Sekretaris Fraksi Hanura DPR RI, Dadang Rusdiana, mengaku mengenal baik Miryam. Ia tak yakin Miryam yang menjabat bendahara fraksi bakal nekat kabur dari kasusnya yang diusut di KPK.
"Dia orangnya fleksibel dan mudah bergaul, berani dan bertaggungjawab. Saya yakin dia tidak kabur, tapi sedang berkontemplasi," kata Dadang di Kantor Kecamatan Margahyu, Kabupaten Bandung, Sabtu (29/4/2017).
Dikatakan dia, sebagai perempuan Miryam pasti tertekan dengan statusnya sebagai buron KPK, apalagi disangka dalam kasus megakorupsi.
"Sehingga BAP, ketika dia bersaksi dan ditekan oleh KPK, besoknya dia ditekan oleh ABCDE, tentu akan sangat tertekan, sehinga Bu MSH butuh berkontemplasi," kata Dadang.
Awalnya, Dadang pernah menolak interpelasi, namun setelah melakukan pendalaman, akhirnya partai ingin meng-clearkan bahwa Miryam mendapatkan tekanan juga oleh oknum-oknum di DPR.
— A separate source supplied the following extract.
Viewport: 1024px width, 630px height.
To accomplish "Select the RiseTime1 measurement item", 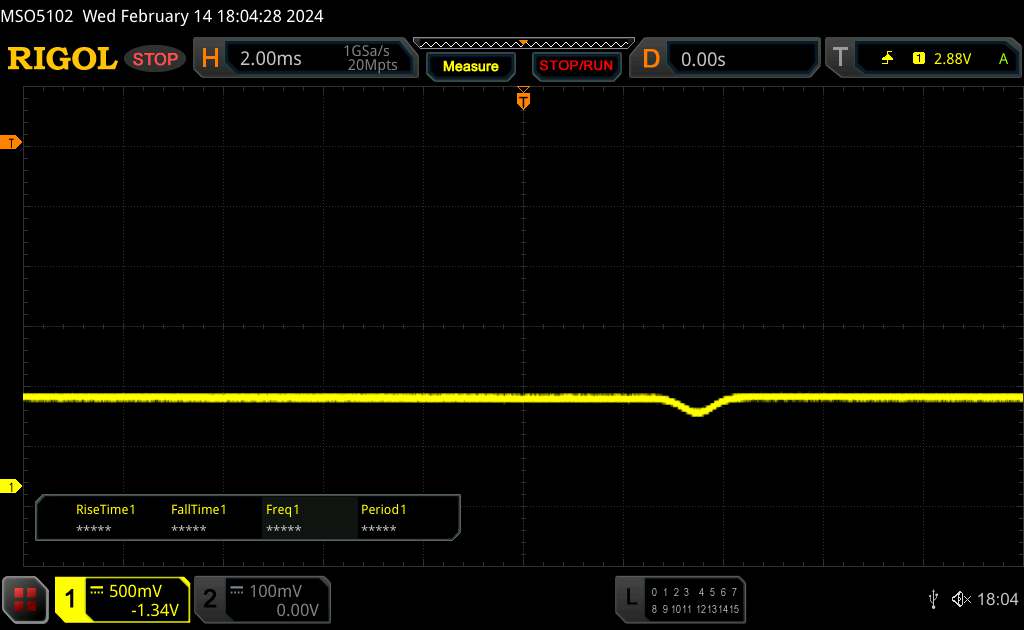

"Salah satu oknumnya itu disebutkan Sarifuddin Sudding, Sekjen kami, itu yang disebutkan oleh Novel Baswedan (penyidik KPK)," kata Dadang.
Sehingga, kata Dadang, Komisi III DPR RI mengundang KPK untuk membuktikan bahwa Miryam ditekan oleh kelompok enam, yang juga disebut kelompok mawar di lingkungan DPR RI.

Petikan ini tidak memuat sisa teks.